The first people with local origin who ascended the throne of the land were Karkotas. The dynasty ruled Kashmir for more than two centuries during which seventeen Rajas are said ascended the throne, one after the other. The exact beginning of the dynasty is not known, though scholars have agreed that about 600 AD as the date of Accession of its founder Durlabavardha. The chronology since accession of the Karkota no doubt assumes an authentic significance but as far as the dates of the accession of its various Rajas to the throne is concerned, it has been largely a subject of controversy and confusion.
History records that the Karkota Empire was a Kashmiri dynasty that was a major power in the Indian subcontinent and was founded by Durlabhvardhana during the lifetime of Harshavardhan. The dynasty marked the rise of Kashmir as a power in Northern India. Lalitaditya Muktapida, the dynasty’s strongest ruler captured parts of central Asia and Punjab with Chinese help. According to Kalhana‘s Rajatarangini, Lalitaditya was able to extend the power of Kashmir beyond the normal mountain limits and inflicted a defeat upon Yashovarman, the King of Kannauj.

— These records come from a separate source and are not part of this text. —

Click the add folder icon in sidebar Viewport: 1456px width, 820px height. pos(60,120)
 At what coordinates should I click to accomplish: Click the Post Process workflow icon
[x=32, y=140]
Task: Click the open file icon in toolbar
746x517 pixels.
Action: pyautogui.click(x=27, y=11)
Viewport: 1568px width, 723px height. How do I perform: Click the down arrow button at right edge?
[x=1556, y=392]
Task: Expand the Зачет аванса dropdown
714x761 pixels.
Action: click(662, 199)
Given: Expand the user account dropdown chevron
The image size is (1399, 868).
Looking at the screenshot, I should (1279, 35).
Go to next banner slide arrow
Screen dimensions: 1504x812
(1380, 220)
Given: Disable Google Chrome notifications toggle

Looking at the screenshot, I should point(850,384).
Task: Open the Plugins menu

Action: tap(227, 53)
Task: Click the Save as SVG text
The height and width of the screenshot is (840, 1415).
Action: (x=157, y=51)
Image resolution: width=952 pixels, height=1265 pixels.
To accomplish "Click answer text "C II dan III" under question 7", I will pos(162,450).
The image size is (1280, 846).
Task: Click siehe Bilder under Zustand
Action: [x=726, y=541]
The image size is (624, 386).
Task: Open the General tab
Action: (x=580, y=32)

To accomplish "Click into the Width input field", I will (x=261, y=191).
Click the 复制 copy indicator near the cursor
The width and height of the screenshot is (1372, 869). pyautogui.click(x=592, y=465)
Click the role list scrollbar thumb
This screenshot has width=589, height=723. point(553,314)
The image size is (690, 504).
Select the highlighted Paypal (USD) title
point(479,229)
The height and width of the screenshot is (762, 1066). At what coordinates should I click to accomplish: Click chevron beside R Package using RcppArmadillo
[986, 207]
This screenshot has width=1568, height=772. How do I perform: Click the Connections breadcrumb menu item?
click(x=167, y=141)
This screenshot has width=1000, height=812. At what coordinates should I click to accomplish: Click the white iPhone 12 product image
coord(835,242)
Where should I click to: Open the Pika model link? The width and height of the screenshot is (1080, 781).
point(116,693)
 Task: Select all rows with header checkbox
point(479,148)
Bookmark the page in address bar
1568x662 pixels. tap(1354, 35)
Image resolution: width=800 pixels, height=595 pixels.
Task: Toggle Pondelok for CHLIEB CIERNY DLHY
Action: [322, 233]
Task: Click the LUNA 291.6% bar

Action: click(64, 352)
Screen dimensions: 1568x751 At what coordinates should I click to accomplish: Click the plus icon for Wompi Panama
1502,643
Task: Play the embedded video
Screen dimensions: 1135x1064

Kalhana further credits Lalitaditya with vanquishing the Turks, Tibetans, Bhutias, Kambojas and others. However, some scholars view Kalhana’s account of Lalitaditya’s conquests as an exaggerated one.
Since Kalhana lived around four centuries after Lalitaditya, and popular imagination appears to have embellished Lalitaditya’s achievements during this period, as evident from the fact that Kalhana credits the king with miraculous powers such as being able to produce water in desert by striking the sand with his sword. For example, the claim of Lalitaditya conquering the Tibetans seems to be based on his participation in Tang campaigns against the Tibetans.
The Karkota emperors were primarily Hindu. They built spectacular Hindu temples in their capital Parihaspur. They however also allowed Buddhism to flourish during their rule. Stupa, Chaitya and Vihara can be found in the ruins of their capital.
Martand Sun Temple in Anantnag district was built by Lalitaditya. It is the oldest known Sun temple in India and was also one of the biggest temple complexes at the time. the art historian Hermann Goetz (1969) theorized that Lalitaditya managed to create a short-lived empire that included major parts of India as well as present day Afghanistan and Central Asia. Goetz’ analysis was accepted and cited widely by subsequent authors writing on the history of Kashmir. However, Kalhana’s account is not supported by the records of Lalitaditya’s neighbouring rulers; in fact, the Tang dynasty chronicles present him as a vassal of the Tang emperor. As a result, several other scholars have dismissed Kalhana’s account as ‘legendary exaggeration’.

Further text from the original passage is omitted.